(Stored items)
▼

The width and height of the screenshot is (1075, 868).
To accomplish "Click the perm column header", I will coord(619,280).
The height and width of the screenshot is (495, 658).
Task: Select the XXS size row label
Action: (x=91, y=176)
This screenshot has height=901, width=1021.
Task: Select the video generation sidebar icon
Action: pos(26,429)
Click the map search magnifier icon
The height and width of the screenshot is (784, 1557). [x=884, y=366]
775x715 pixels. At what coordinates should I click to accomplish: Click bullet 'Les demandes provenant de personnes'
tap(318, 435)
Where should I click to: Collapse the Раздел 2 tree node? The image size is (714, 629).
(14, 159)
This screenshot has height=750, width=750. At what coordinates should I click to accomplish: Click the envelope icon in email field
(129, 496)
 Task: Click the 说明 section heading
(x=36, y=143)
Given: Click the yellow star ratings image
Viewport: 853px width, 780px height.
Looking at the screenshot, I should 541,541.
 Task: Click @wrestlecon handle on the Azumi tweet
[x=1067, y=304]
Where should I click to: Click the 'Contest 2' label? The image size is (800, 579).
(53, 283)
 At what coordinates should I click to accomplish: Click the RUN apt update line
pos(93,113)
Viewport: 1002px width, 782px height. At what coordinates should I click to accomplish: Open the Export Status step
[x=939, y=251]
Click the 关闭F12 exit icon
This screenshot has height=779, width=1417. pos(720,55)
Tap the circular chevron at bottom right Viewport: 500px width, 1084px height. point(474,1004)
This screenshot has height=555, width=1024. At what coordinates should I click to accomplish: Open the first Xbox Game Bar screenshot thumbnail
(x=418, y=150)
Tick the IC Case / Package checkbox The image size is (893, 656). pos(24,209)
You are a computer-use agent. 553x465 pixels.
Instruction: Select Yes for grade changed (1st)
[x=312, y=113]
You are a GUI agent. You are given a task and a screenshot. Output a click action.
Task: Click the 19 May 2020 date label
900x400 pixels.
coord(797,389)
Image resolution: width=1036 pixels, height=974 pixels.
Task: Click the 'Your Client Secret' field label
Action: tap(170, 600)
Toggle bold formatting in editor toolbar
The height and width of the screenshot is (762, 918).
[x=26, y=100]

▲

Every line in the entries above that has the word "agent" should be identified and copied.

### SOLUTION TO THIS EXERCISE
You are a computer-use agent. 553x465 pixels.
You are a GUI agent. You are given a task and a screenshot. Output a click action.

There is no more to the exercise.